Cultura B

La vigencia demoledora de “El Pacto de Adriana”

Hoy más que nunca es necesario revisitar nuestra historia, aquella que quedó estampada en revistas que ya no existen, crónicas y libros de la época. Y a pesar que muchos sugieren que la dictadura se ha tomado el guión del cine chileno, lo que ha develado el estallido social y el resultado apabullante del último plebiscito, es que hay muchos dolores del ayer que nos siguen marcando. Uno de ellos, los de tantos y tantas que aún no han obtenido justicia. Algo de eso se lee en el documental El Pacto de Adriana, aunque su realizadora, Lissette Orozco, no busca el juicio de quien fuera su tía y, además, directa colaboradora de Manuel Contreras.


“Era necesario… como lo que hicieron los nazis… si es la única forma de quebrar a la gente”. Esa frase, que pareciera salida de la boca de Pinochet o de algunos de los militares que lo ayudaron a instalar el horror en Chile, la dice Adriana Rivas, una mujer que partió a Australia cuando cayó la dictadura y que había pasado todas estas décadas oculta por la distancia y el olvido.

Sin embargo, aquella isla que la acogió, acaba de declararla extraditable, reabriendo un capítulo oscuro que la tiene a ella, secretaria de Manuel Contreras durante la dictadura, como alguien a quien estamos redescubriendo con este documental de Lissette Orozco, una joven realizadora que admiraba a su tía Adriana y, cuando ésta visitó Chile hace 11 años y quedó con arresto domiciliario por el Caso Conferencia, antes de huir le pidió a su querida sobrina que se ocupara de  “limpiar su imagen”.

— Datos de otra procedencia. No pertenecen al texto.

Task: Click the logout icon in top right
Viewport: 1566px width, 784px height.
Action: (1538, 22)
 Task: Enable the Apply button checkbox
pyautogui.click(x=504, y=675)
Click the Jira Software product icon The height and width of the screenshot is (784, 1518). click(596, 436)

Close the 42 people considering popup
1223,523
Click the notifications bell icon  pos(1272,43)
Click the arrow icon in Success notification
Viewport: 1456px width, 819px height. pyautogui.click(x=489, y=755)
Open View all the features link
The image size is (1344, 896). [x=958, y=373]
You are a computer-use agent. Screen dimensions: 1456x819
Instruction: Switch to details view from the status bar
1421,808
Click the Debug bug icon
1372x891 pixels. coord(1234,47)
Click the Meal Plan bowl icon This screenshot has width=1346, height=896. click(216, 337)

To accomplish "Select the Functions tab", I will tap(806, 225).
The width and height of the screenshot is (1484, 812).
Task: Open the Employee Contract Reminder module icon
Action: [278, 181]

Así nace El Pacto de Adriana, interesante documental –disponible en OndaMedia– que relata la historia y personalidad de esta mujer que sabe mucho y ha dicho poco. Orozco dirige esta pieza audiovisual, su opera prima, y que tuvo un paso alentador por muchos festivales, llevándose el Premio de la Paz, de la sección “Panorama” del Festival de Cine de Berlín, y del Cine de Derechos Humanos del Festival Cinematográfico de Uruguay.

La cinta pone sobre la mesa los pactos de silencio que han impedido que la justicia y reparación llegue a quienes la esperan y, por otro lado, recorre el camino emocional que significa analizar y reconstruir la imagen que se tiene de un familiar. En ambas dos posturas, el documental acierta plenamente.

Lissette Orozco ofrece una mirada cargada a los silencios, al desconcierto cuando reconoce que su familia era simpatizante de la dictadura. No se detiene en el análisis político-social que llevó al golpe ni revisa las consecuencias del mismo, porque su atención es Adriana y el relato que ofrece, a través de conversaciones telefónicas, vía online, fotografías etc., sobre el rol que jugó en el régimen militar como asistente personal del ex jefe de la DINA, Manuel Contreras.

Si bien el tratamiento es intimista, el guión sabe universalizar la trama de una mujer no tan conocida en la historia de esta oscura organización criminal y la vigencia que adquiere, no solamente porque Chile acaba de decidir, en las urnas, enterrar la constitución de Pinochet, sino que también porque la justicia australiana la ha declarado extraditable.

La memoria y la verdad. Dos conceptos que han salido del letargo gracias al estallido social, y que se adueñan del montaje de El Pacto de Adriana, pues esta narración , que se mete en temas complejos para la propia realizadora, decide dejar la decisión sobre quién es esta mujer, al espectador. Y lejos de ser un aspecto negativo, refuerza la discusión y reflexión hacia lo necesario y urgente, que es exponer la existencia de estos pactos de silencio entre militares y civiles que aún entrampan la llegada de la justicia a las víctimas del horror del periodo más oscuro de nuestra historia.